- [Exercises to complete]:
**1)** According to the passage on radiation-induced single-event effects in circuits, in what units is LET expressed?
**2)** Pick up the passage on radiation-induced single-event effects in circuits right after its last sentence and keep writing it.

- [Document passage]:
Figure 3.4.7 SEU response illustrating collected current pulse shape
The effect of these random charges on the circuit depends on a number of factors, including the minimum charge required to switch a digital circuit. If the energy deposited by the ion exceeds the minimum charge (critical charge), then the passage of the ion will upset or otherwise affect the circuit.
High-energy particles can induce a number of effects. Not all of these effects are possible in all devices either because the critical charge for the effect is too high, or because the specific design (or processing) of the circuit precludes the occurrence (e.g., latchup in silicon-on-insulator technology). These effects can be subdivided into two basic categories:

Transient effects, such as single-event upset (SEU) and multiple- bit upset, that change the state of internal storage elements, but can be reset to normal operation by a simple series of electrical operations or reinitialization; and
Potentially catastrophic events, such as single-event latchup (SEL) and snapback, that may cause destruction unless they are detected and corrected for within a short time after they occur.

These categories are discussed in more detail below.

Units and Environmental Specification
A convenient way to express the transient charge generated by charged particles is in charge per unit length, e.g., pC/micron. However, a less intuitive unit has been adopted in the literature, called "linear-energy transfer," (LET). LET is expressed in MeV-cm²/mg. For silicon, it is approximately 100 times greater than the charge deposition density in pC/micron. From the device standpoint, the charge collected at internal circuit nodes is directly proportional to LET.
The galactic cosmic ray environment consists of a distribution of different particle types with different ion species and energies. The number of particles falls off rapidly with increasing LET, as shown in Figure 3.4.8. There are very few particles with LET > 26, the so-called iron threshold. Thus, if the threshold LET exceeds the effective LET of iron at more extreme angles (near 80 MeV-cm²/mg), the error rate will be low.

Figure 3.4.8 Galactic cosmic ray environment at geosynchronous orbit

SEE Error Probability
To calculate the expected error rate requires three different relationships:

The expected distribution of particles vs. LET.

- [Given material]:

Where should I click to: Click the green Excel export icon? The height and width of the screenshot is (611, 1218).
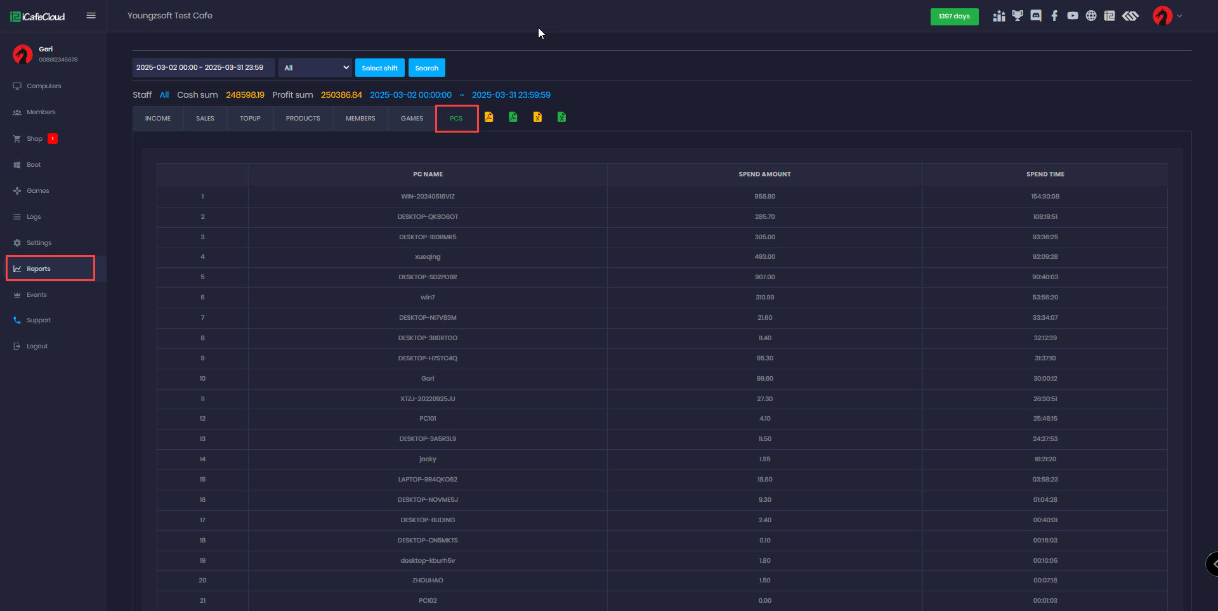(x=561, y=117)
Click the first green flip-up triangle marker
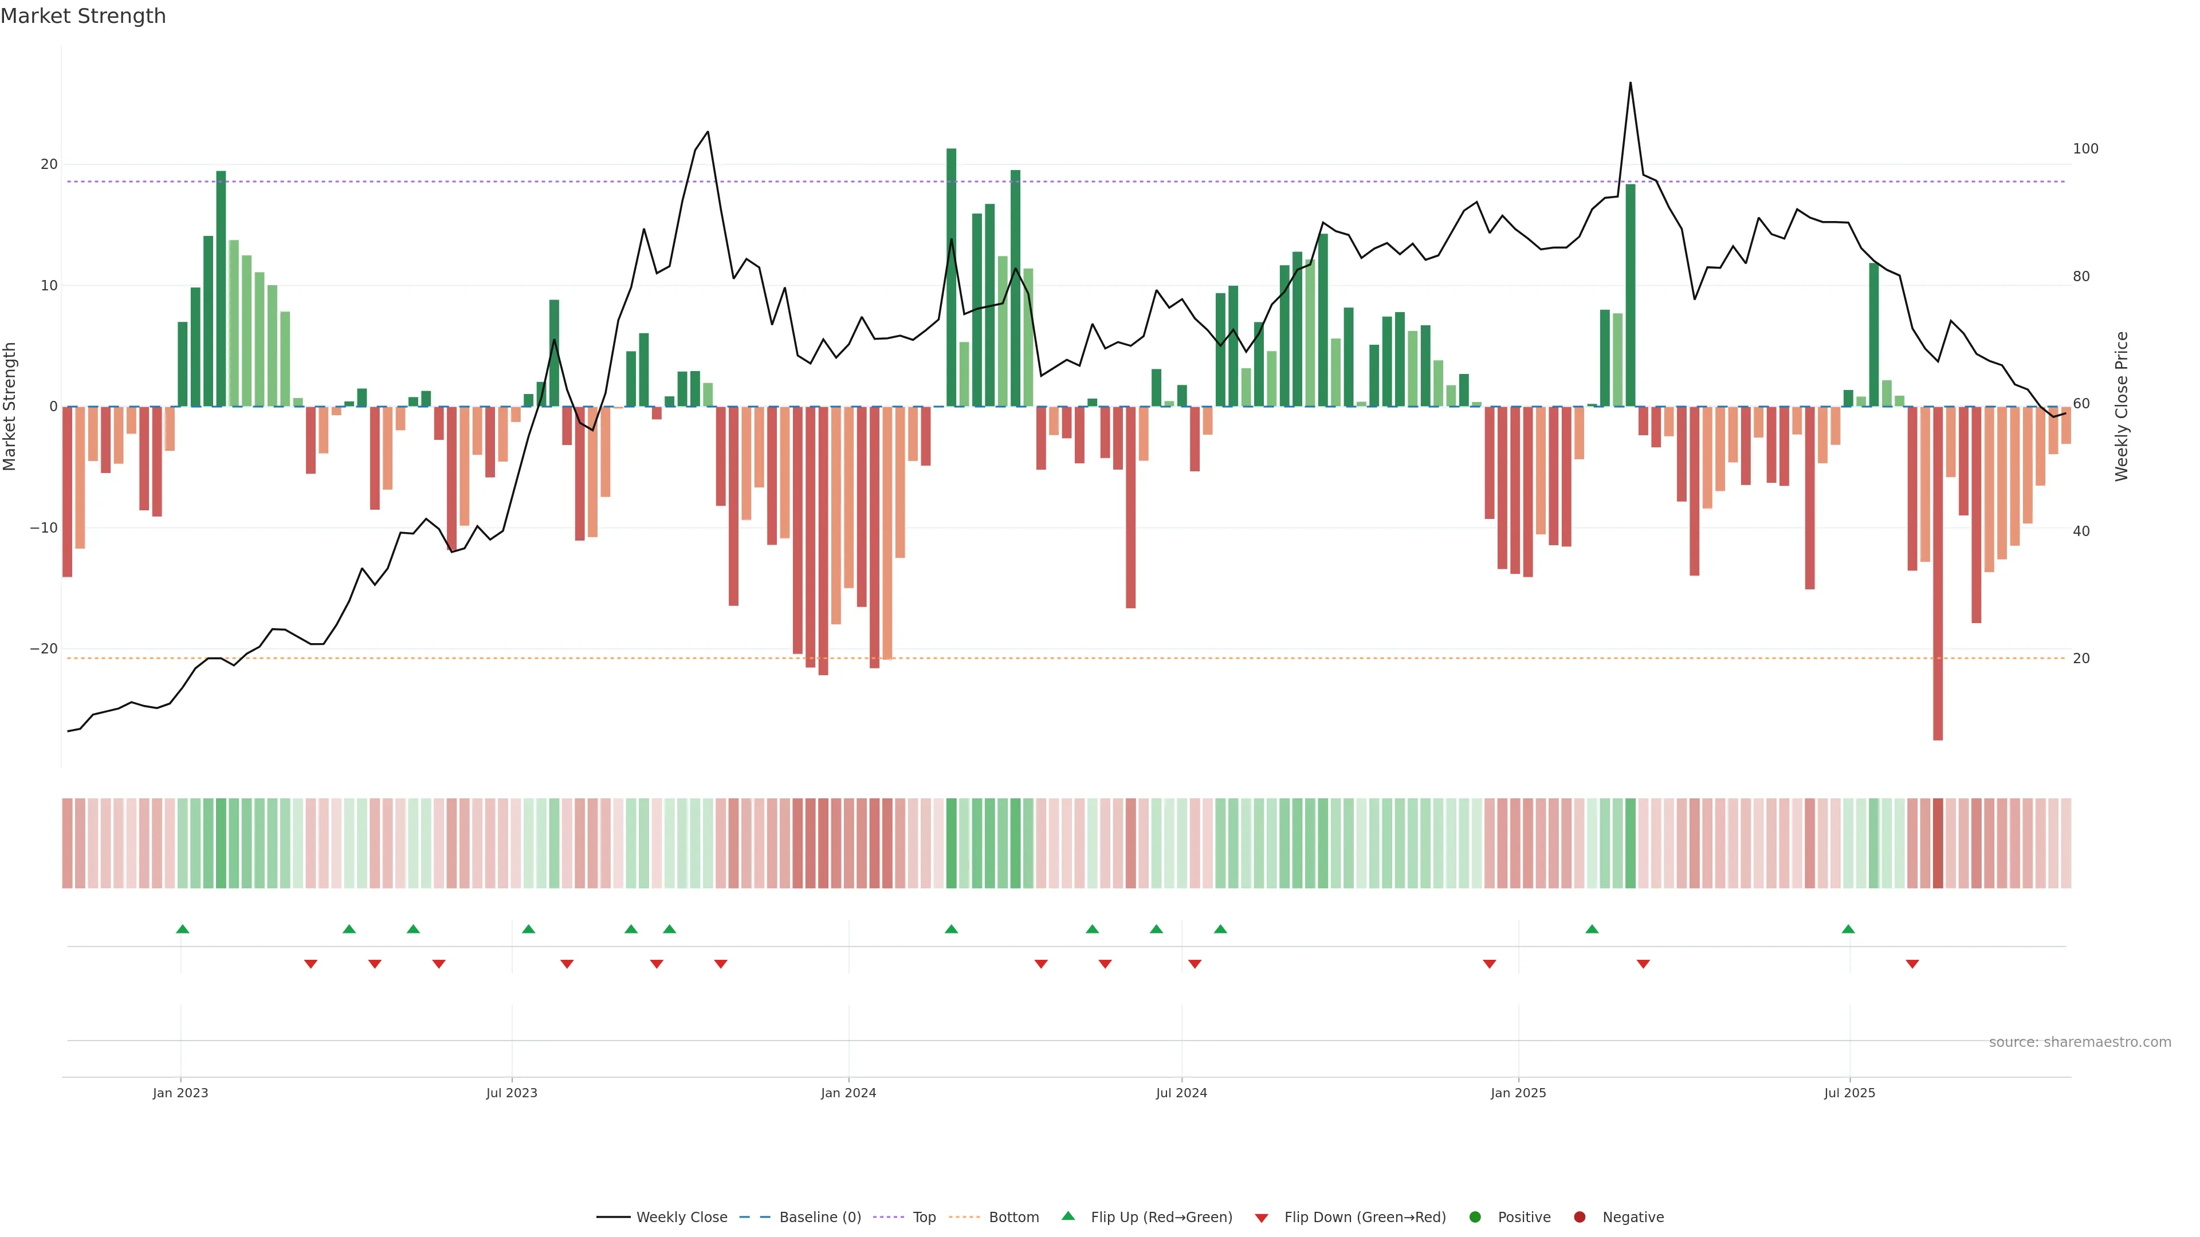Image resolution: width=2200 pixels, height=1237 pixels. (182, 929)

- [Task-by-task answers]:
**1)** MeV-cm²/mg

**2)**
The cross section for upset or latchup as a function of LET, usually obtained from laboratory measurement.
A calculation of the expected error rate that combines the first two relationships with a calculation of the effect of the omnidirectional particle flux on the charge produced in the device by the incident particles. Computer programs are available that perform this calculation. The net result is a fixed number for the upset or latchup probability.

The error rate is often expressed in errors per bit day. The error rate of hardened devices can be on the order of 10^-8 errors/bit-day or lower. The error rate of unhardened devices is generally several orders of magnitude greater.

CMOS Fabrication Technologies
CMOS devices can be fabricated in a number of different ways. This can have a large effect on SEE effects in CMOS. Figure 3.4.9 shows two different processes made on bulk material. Both structures use a separate n-well region to fabricate p-channel devices. Maintaining a reverse bias across the well-substrate junction isolates the well region from the p-substrate. This well structure has no direct function other than providing an isolated region for the p-channel devices. As shown in Figure 3.4.9, bulk CMOS structures contain parasitic bipolar transistors that can be inadvertently turned on by high-energy particles.

Figure 3.4.9 Cross-sections of bulk and epitaxial CMOS processes
The only difference between the two processes shown in Figure 3.4.9 is that one is fabricated on a highly doped p+ substrate. The highly doped substrate reduces substrate resistance, making latchup less likely compared to standard bulk processes. The low-resistivity substrate also reduces the amount of charge that can be collected from the n+ drain, which improves single-event upset hardness compared to bulk processes.
Figure 3.4.10 (a) and (b) shows two CMOS structures that eliminate the junction-isolated well structure, thus eliminating the possibility of latchup. These structures also reduce the charge collection region, further improving single-event upset hardness. The first process is silicon-on-sapphire (SOS), which results in two separate p- and n-doped islands on an insulating sapphire substrate. The second process is silicon-on-insulator (SOI), which uses special processing to grow an isolated silicon dioxide insulating layer on a bulk silicon substrate. Both structures substantially improve single-event upset hardness, and eliminate latchup. However, neither process is used in significant volume, and they are both highly specialized, costly processes. Thus, ASIC processes that use them should only be selected when the radiation requirements are sufficiently high to justify their use.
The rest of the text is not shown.